■ THE TASK: Only the lines from the one containing "The image size" to the end of the listing below should be returned, exactly as written and without pictures.

-------- ENTRIES SUPPLIED --------

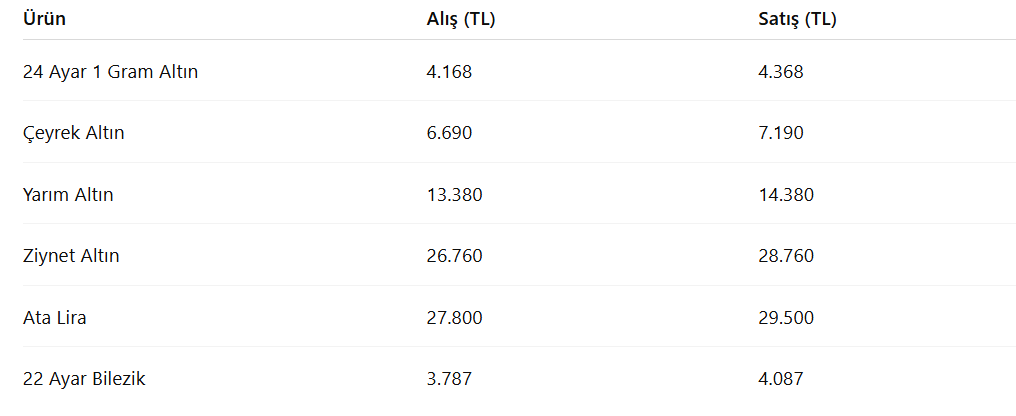
Task: Click the Ürün column header
Action: point(44,19)
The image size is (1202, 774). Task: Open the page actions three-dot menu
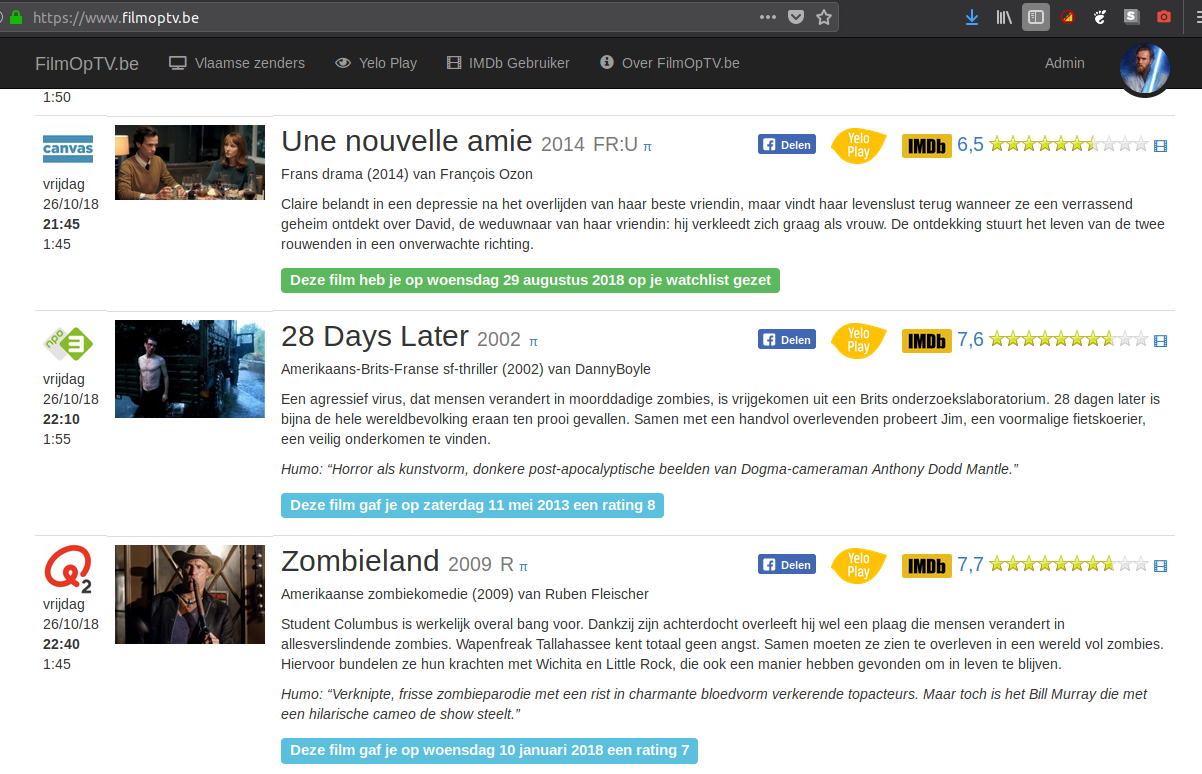tap(767, 17)
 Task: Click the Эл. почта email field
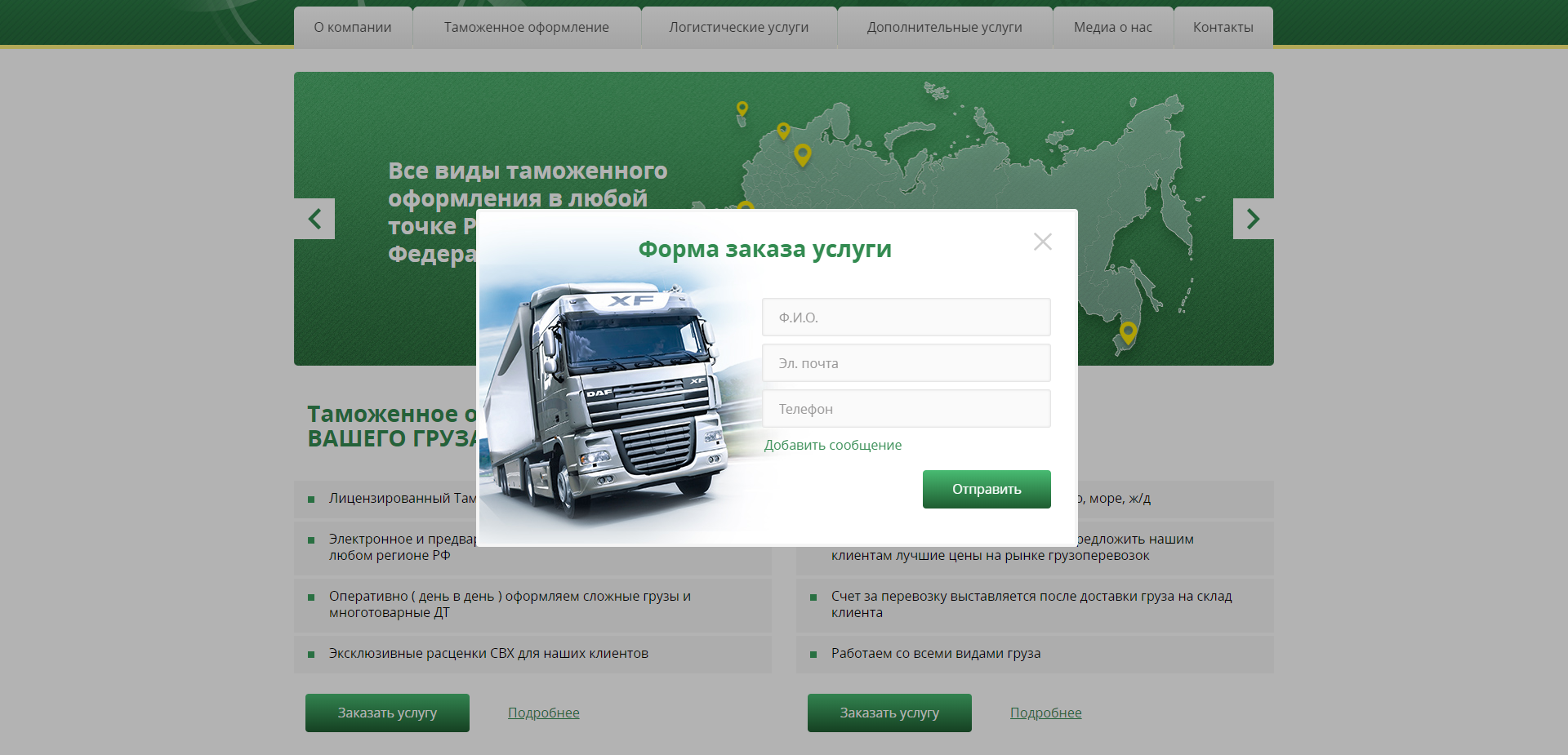(906, 363)
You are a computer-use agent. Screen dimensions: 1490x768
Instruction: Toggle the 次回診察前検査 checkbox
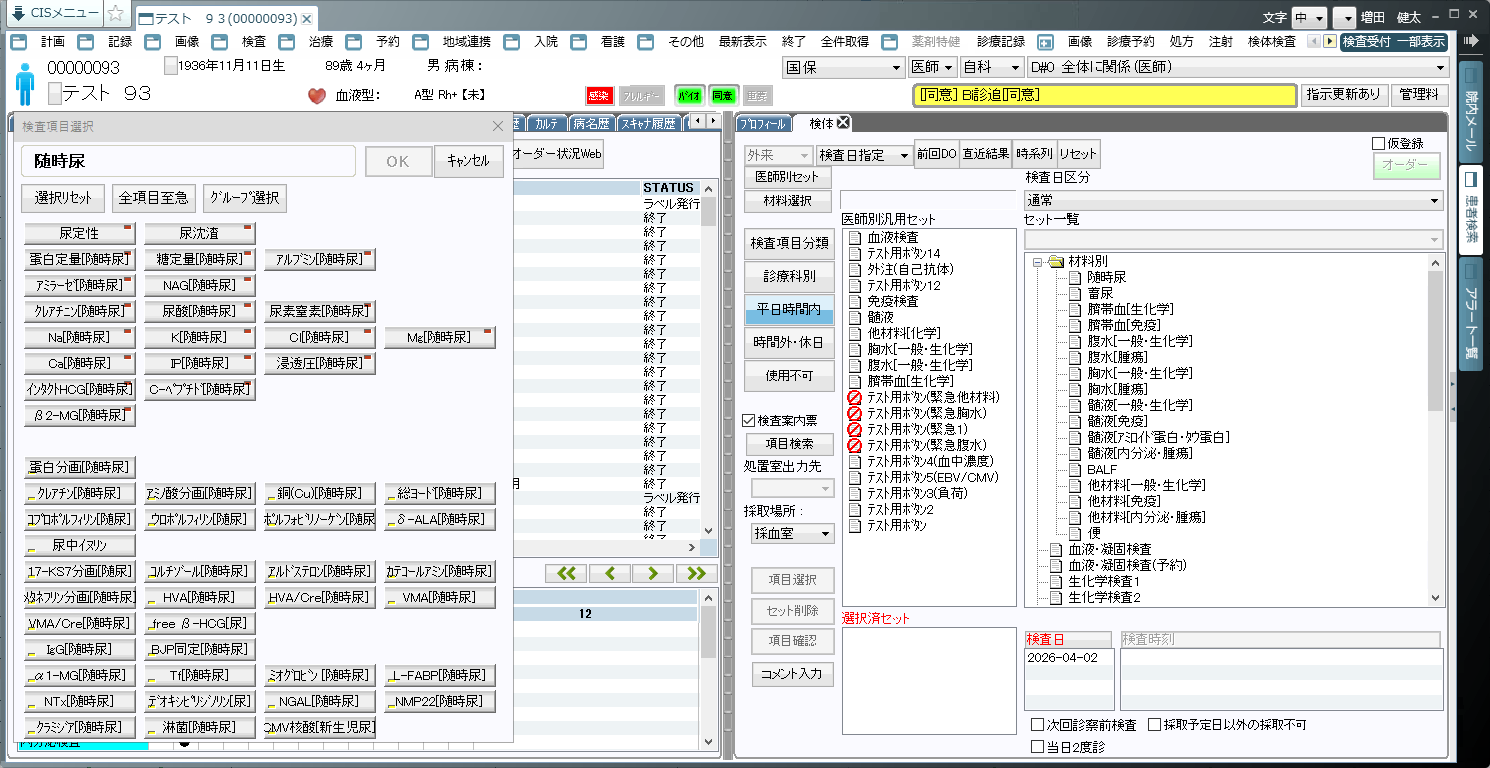point(1037,724)
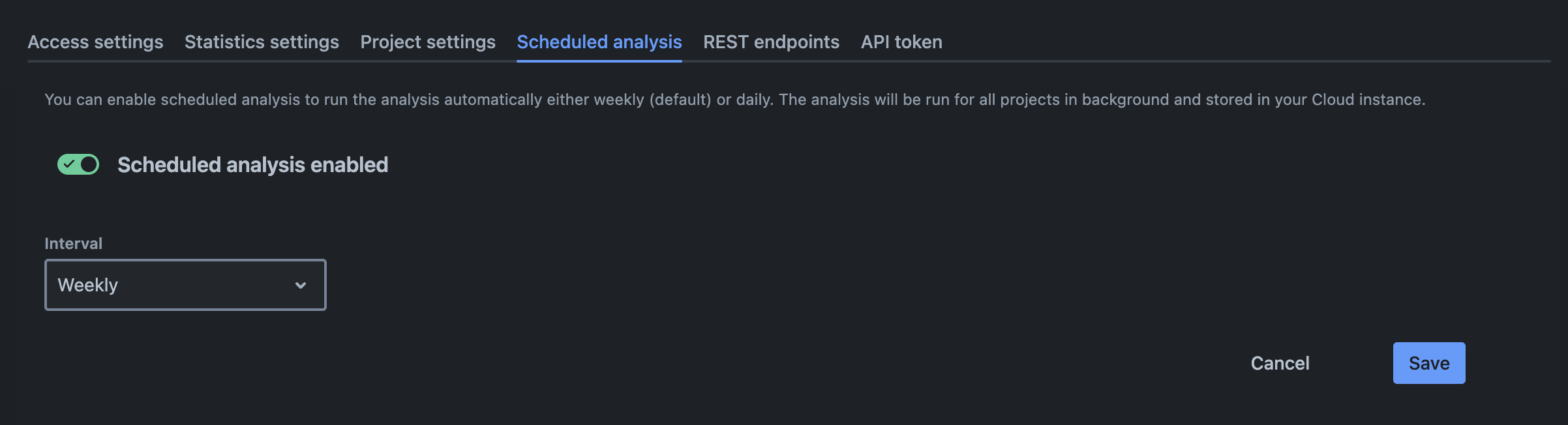Click the 'Scheduled analysis enabled' label

point(252,165)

--------

■ SOLUTION TO THIS PROBLEM:
The image size is (1202, 774). Task: Open the page actions three-dot menu
tap(767, 17)
 Task: Click the Эл. почта email field
(906, 363)
You are a computer-use agent. Screen dimensions: 1490x768
Instruction: Toggle the 次回診察前検査 checkbox
point(1037,724)
Click the 'Scheduled analysis enabled' label

point(252,165)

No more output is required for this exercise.